*TRY IT*: Once the line with "Where should I" is found, repeat it and all later lines exactly through the end of the listing below, with the pictures left out.

*EXCERPTED RECORDS*:

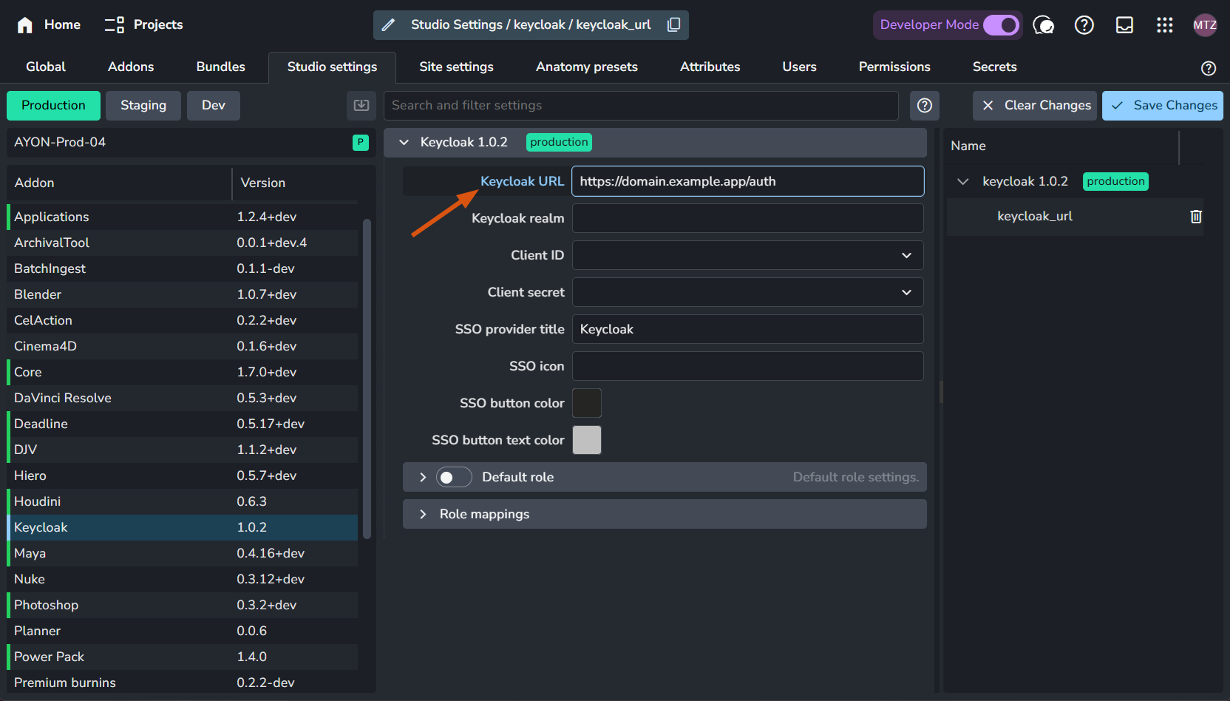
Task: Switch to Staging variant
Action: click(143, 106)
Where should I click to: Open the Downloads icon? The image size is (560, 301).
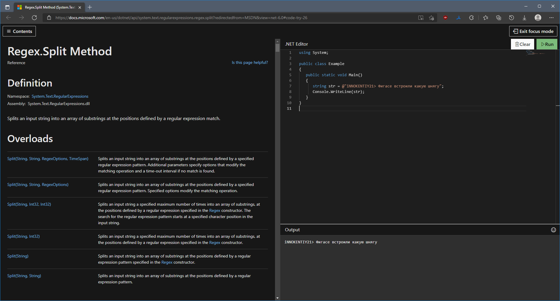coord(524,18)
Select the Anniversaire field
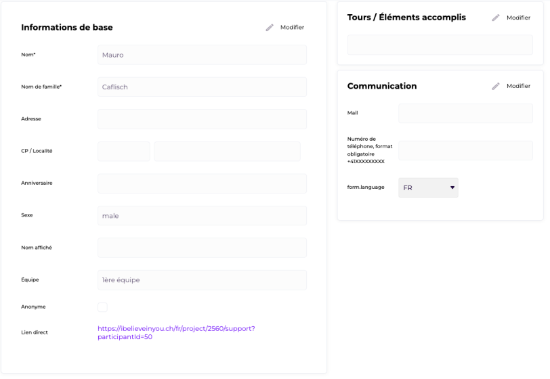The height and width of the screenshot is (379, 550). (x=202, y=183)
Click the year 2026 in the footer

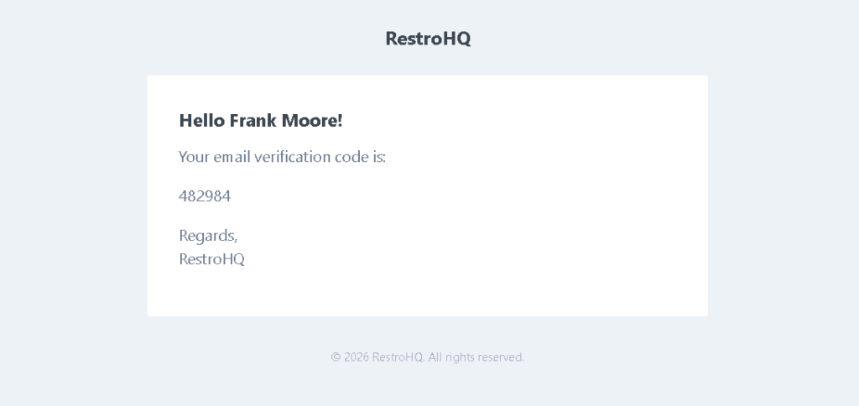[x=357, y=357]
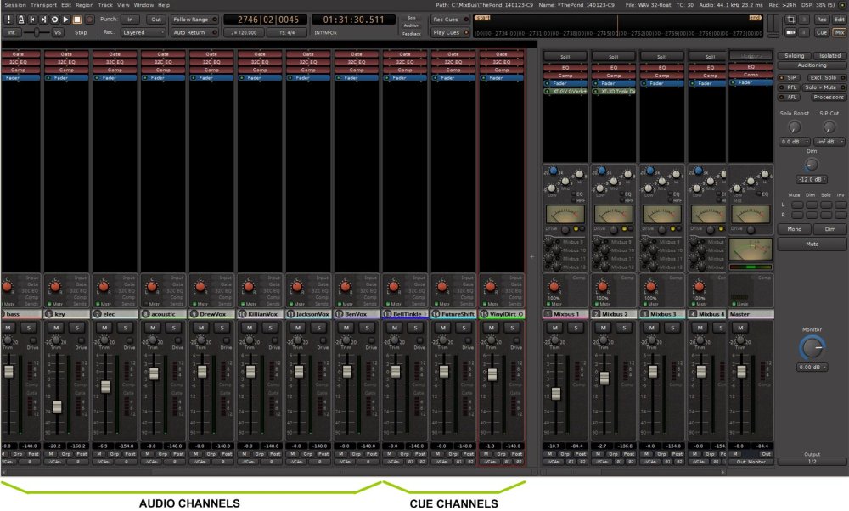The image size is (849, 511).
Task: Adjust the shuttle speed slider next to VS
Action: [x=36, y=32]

*ANSWER AREA*:
Where should I click to: Open the Downloads icon? The image size is (560, 301).
coord(524,18)
Select the Anniversaire field
The height and width of the screenshot is (379, 550). (x=202, y=183)
Click the year 2026 in the footer

[x=357, y=357]
The image size is (849, 511).
Task: Adjust the shuttle speed slider next to VS
Action: [x=36, y=32]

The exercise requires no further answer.